At lunchtime, steaming bowls of the freshly prepared “stone soup” containing chopped kale, kohlrabi, squash, lentils, cauliflower, broccoli and onions are situated right next to packed lunches of PB&J, Jell-O snack packs and Oreos. The kids appear unfazed as they alternate between bites of the soup and the prepackaged snacks that came from home.
Amy Carlson watches the kids with a smile.
“This is my favorite part,” Carlson said. “If their parents made this [soup] and put it in front of them, they wouldn’t eat it. But since they helped prepare it, it’s a totally different experience.”
A Sense of Place
While most agree that taking kids outdoors for hands-on interaction is an indispensable step when providing an environmental education, an inescapable question quickly emerges: What is wilderness? When it comes to stepping outside the classroom, there is a disparity between what’s found at Life Lab in Santa Cruz and what might be available over the hill in Oakland.
Oakland-based environmental and social activist Van Jones talks about the need to reshape our perception of the environment to include urban areas.
“The environment is everywhere, even if there are no trees around,” Jones said at a student forum at UCSC in February. “We have to be willing to not come up with these educational models that are ‘one size fits all,’ cookie-cutter models.”

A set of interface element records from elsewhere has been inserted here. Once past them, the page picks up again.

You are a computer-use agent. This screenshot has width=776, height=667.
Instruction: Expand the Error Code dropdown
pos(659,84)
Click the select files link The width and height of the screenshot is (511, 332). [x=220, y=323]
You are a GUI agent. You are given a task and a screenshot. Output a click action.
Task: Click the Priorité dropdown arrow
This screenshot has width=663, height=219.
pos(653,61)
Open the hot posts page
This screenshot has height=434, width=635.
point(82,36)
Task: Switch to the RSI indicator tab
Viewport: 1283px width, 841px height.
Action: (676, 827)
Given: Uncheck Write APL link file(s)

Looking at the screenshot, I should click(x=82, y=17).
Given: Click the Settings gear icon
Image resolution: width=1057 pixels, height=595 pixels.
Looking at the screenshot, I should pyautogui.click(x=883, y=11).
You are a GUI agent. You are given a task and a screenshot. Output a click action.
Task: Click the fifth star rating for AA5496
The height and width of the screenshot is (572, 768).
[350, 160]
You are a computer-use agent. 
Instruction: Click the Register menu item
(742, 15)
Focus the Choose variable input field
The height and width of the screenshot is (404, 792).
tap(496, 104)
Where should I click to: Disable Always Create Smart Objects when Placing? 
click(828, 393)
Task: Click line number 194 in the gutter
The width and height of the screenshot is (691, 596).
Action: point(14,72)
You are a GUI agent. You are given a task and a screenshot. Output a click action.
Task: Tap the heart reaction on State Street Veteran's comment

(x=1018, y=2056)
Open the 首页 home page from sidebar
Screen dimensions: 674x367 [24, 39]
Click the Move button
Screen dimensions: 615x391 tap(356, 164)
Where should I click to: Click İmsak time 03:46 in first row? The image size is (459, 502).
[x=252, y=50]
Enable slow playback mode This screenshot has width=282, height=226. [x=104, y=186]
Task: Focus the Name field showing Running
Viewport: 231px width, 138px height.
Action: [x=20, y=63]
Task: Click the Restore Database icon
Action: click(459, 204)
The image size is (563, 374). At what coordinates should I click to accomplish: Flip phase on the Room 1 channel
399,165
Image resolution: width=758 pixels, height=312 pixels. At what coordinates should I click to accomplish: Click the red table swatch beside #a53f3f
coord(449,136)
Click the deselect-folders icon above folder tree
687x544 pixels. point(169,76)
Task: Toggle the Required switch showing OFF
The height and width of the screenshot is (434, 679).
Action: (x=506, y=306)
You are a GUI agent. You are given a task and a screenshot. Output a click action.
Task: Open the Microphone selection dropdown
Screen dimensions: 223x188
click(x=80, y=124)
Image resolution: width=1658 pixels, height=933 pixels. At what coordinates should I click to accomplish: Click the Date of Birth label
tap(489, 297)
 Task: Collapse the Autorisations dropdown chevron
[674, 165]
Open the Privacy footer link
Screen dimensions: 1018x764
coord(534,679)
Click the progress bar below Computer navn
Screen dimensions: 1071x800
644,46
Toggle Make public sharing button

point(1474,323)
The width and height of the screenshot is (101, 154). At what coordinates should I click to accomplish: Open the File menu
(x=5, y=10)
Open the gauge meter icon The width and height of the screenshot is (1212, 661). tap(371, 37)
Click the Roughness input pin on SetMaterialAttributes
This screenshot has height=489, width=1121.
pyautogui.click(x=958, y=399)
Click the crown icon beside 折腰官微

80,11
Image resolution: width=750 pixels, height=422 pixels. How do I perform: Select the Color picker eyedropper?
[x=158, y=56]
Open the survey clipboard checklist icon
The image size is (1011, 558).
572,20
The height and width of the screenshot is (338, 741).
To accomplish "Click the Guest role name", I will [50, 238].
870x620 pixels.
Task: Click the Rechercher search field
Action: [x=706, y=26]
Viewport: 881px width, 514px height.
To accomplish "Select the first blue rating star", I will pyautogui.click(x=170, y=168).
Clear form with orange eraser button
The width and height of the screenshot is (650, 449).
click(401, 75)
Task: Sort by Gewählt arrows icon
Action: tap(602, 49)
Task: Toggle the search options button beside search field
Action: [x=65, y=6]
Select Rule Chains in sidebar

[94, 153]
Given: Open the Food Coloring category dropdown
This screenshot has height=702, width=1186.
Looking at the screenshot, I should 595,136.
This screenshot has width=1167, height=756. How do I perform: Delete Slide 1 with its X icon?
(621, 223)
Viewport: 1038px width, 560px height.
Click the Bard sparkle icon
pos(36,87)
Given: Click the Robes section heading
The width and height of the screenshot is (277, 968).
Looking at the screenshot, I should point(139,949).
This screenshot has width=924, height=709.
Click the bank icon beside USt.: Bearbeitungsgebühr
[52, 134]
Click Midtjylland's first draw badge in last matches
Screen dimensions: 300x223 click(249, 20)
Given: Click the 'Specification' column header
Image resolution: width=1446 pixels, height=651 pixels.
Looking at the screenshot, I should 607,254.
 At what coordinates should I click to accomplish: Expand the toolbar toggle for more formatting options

Jones contends that the solutions to our ecological problems can and must come from solving the issues associated with urban poverty, such as gang violence and joblessness. He warns against eco-solutions that create a society of “haves” and “have-nots.”
“There’s a connection between a society that thinks we have throwaway species, throwaway resources, and throwaway children,” he said. “Even though they’re different expressions of the same weakness, the solution is the same.”
The Food What?! program, also located at the UCSC Farm, emulates Jones’ emphasis on adaptable education programs for urban youth. Abby Bell, the Food What?! farm manager, explains that the program is all-encompassing, with workshops on farming and cooking skills as well as financial literacy, anger management, nutrition, and media and communication skills.
“We do a lot of group-building exercises and we also always provide food,” Bell said. “High-school kids like to eat, so it’s part of the incentive for them to come and eat good food.”
Other incentives for the participants, many of whom are disadvantaged youth from the alternative education system in Santa Cruz county, include a small stipend for both the after-school spring program and more time-intensive summer program, as well as school credit if needed.
“The food that we cook is healthy and tastes good, so it breaks the stereotype that healthy food is bland and shows that organic food is not just for the rich people that can afford it,” Bell said.
Food What?! is also working toward providing cooking classes for parents as well as food that participants can take home. This will give youth the opportunity to take what they’ve learned and use it beyond the farm gates.
Perloff, who was the Life Lab education director prior to Carlson, explained that as the state of the planet worsens and the need for an environmental awareness becomes more important then ever, children who participate in these programs become the best vessels for percolating knowledge throughout the community, starting with their parents.
“When children are involved, they get the parents involved,” she said. “Parents have told me their kids would never eat broccoli until they grew it themselves.”
As educators, environmentalists, and concerned individuals begin to fill the need for environmental education, most agree that a far-reaching approach — one that doesn’t just appeal to eco-aware citizens — must be at the core of any attempt. Van Jones explained that the passion environmentalists have for improving our planet will never be shared by everyone, but that shouldn’t stop education efforts.
“Find out what they’re passionate about,” Jones said, “and that’s the ecological solution.”